Segment Start: INFORMATION

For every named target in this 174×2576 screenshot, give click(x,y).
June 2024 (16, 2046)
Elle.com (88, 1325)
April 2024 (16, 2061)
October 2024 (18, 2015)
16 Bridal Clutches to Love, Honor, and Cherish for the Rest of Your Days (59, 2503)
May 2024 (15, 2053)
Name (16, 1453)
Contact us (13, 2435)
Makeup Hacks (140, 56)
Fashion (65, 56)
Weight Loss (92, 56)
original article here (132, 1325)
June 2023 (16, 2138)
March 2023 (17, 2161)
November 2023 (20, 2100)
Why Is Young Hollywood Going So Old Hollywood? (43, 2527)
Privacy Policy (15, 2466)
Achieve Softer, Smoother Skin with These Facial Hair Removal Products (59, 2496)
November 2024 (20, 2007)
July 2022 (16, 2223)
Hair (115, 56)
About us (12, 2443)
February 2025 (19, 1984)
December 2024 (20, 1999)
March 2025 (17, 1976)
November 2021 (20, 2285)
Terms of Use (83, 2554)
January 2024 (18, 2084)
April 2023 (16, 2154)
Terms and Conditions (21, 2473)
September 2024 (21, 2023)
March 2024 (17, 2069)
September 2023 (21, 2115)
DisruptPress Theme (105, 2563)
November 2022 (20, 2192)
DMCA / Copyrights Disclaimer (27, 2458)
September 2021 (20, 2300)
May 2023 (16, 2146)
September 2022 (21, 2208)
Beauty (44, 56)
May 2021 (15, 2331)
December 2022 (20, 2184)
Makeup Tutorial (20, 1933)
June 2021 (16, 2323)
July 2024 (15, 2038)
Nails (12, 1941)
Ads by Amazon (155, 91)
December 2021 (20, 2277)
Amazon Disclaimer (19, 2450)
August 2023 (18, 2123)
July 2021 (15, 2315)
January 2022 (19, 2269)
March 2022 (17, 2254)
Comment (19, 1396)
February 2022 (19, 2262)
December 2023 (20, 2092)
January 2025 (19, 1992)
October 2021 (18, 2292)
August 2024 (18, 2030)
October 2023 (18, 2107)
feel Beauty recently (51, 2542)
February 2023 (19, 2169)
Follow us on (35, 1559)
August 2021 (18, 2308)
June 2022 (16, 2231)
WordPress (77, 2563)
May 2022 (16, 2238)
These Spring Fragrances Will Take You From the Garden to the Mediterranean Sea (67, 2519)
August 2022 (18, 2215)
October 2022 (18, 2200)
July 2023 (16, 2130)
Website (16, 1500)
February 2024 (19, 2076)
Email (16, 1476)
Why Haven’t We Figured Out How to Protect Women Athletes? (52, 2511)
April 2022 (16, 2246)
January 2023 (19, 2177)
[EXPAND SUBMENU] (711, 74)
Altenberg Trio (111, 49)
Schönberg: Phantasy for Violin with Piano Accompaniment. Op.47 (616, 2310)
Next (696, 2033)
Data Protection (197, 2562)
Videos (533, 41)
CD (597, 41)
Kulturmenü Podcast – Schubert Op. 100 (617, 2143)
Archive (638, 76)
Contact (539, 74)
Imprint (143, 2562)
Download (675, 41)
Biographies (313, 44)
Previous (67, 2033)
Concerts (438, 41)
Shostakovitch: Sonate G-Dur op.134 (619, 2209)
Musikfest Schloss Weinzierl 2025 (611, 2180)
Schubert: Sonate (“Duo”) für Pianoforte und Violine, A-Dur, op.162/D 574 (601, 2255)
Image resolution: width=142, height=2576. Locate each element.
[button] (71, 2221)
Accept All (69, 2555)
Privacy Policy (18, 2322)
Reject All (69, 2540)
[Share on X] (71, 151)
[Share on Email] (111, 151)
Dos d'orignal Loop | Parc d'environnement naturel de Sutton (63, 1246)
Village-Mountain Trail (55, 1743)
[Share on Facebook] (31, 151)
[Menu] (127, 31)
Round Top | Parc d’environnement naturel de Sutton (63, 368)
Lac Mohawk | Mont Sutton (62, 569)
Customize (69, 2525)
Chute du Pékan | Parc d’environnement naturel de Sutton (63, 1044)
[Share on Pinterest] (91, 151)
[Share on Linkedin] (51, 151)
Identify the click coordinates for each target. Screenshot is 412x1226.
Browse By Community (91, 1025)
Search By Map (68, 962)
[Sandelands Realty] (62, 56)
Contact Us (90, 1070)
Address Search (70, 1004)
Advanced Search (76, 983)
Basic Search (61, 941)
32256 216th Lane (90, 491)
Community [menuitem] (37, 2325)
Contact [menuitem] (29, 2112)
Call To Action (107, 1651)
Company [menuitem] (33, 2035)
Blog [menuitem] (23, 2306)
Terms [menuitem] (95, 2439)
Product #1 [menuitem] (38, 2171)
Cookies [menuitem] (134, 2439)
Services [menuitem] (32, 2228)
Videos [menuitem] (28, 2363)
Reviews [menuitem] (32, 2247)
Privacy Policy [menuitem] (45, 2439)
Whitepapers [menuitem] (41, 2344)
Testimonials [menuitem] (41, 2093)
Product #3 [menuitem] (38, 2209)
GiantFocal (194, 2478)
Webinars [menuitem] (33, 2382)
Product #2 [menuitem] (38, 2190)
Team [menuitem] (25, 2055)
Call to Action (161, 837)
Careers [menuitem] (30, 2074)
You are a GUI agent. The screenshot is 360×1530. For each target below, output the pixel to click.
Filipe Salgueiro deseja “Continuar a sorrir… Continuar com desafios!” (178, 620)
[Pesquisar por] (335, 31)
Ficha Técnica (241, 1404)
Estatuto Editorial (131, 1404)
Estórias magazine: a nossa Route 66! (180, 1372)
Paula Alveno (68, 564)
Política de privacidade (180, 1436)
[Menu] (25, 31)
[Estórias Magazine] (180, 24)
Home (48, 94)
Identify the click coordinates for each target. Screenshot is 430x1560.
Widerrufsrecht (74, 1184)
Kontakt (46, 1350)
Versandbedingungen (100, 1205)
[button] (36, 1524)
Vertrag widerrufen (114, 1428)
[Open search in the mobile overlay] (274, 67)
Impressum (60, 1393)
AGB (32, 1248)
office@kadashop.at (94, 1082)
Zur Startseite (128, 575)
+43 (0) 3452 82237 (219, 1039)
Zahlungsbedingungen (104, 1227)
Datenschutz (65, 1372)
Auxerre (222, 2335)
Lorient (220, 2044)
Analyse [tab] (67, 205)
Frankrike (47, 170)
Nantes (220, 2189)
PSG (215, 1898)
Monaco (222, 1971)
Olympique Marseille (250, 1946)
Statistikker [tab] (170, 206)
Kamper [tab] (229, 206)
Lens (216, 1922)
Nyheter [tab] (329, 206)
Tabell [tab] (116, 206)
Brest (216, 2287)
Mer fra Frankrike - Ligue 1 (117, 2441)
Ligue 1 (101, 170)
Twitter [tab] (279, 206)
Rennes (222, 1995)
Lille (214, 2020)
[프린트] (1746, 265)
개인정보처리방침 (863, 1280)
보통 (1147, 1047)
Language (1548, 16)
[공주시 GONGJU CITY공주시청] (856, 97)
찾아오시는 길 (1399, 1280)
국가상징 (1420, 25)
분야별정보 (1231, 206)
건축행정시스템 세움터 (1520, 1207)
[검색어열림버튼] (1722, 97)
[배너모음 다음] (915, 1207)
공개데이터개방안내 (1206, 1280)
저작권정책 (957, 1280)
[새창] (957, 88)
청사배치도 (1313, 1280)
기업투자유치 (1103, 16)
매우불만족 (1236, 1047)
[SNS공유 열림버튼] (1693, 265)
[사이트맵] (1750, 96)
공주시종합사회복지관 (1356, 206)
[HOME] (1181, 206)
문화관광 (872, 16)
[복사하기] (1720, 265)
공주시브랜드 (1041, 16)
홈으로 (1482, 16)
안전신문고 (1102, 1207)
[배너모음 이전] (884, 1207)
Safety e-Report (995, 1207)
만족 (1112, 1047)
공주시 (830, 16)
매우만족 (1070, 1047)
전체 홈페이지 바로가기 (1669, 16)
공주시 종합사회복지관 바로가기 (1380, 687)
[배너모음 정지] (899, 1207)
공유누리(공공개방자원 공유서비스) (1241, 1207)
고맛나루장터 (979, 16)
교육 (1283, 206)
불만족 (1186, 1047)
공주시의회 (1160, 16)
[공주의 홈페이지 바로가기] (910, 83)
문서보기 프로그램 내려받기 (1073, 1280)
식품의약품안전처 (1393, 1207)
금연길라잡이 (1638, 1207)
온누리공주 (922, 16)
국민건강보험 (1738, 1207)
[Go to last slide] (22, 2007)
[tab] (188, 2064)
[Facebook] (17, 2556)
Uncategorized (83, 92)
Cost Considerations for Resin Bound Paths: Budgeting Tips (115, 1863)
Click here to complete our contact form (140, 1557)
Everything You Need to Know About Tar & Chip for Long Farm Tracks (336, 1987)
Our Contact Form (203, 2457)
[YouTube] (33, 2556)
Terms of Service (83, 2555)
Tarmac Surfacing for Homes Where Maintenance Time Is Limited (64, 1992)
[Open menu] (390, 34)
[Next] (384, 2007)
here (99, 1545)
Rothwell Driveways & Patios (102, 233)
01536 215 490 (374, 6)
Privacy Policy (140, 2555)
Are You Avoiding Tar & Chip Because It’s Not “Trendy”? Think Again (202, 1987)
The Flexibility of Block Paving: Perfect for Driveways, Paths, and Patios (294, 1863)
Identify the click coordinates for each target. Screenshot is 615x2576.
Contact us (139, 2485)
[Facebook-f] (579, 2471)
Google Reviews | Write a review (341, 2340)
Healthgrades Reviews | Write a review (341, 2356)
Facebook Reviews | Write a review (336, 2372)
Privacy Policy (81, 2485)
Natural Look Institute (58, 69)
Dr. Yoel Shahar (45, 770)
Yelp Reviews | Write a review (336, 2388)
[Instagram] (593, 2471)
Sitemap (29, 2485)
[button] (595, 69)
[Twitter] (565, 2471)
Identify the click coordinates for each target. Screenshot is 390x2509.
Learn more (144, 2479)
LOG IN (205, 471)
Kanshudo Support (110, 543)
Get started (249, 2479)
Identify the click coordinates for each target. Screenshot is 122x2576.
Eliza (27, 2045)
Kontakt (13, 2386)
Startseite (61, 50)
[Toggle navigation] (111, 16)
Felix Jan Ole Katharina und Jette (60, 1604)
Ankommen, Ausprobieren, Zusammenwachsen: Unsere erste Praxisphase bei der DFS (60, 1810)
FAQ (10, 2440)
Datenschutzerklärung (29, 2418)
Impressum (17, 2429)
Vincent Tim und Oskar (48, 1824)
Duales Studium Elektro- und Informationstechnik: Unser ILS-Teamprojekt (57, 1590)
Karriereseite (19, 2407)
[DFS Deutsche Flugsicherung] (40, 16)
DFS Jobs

Segment End: INFORMATION

WHAT TO DO
From the lines above, copy those that contain the word "바로가기".

EXERCISE OUTPUT
전체 홈페이지 바로가기 (1669, 16)
공주시 종합사회복지관 바로가기 (1380, 687)
[공주의 홈페이지 바로가기] (910, 83)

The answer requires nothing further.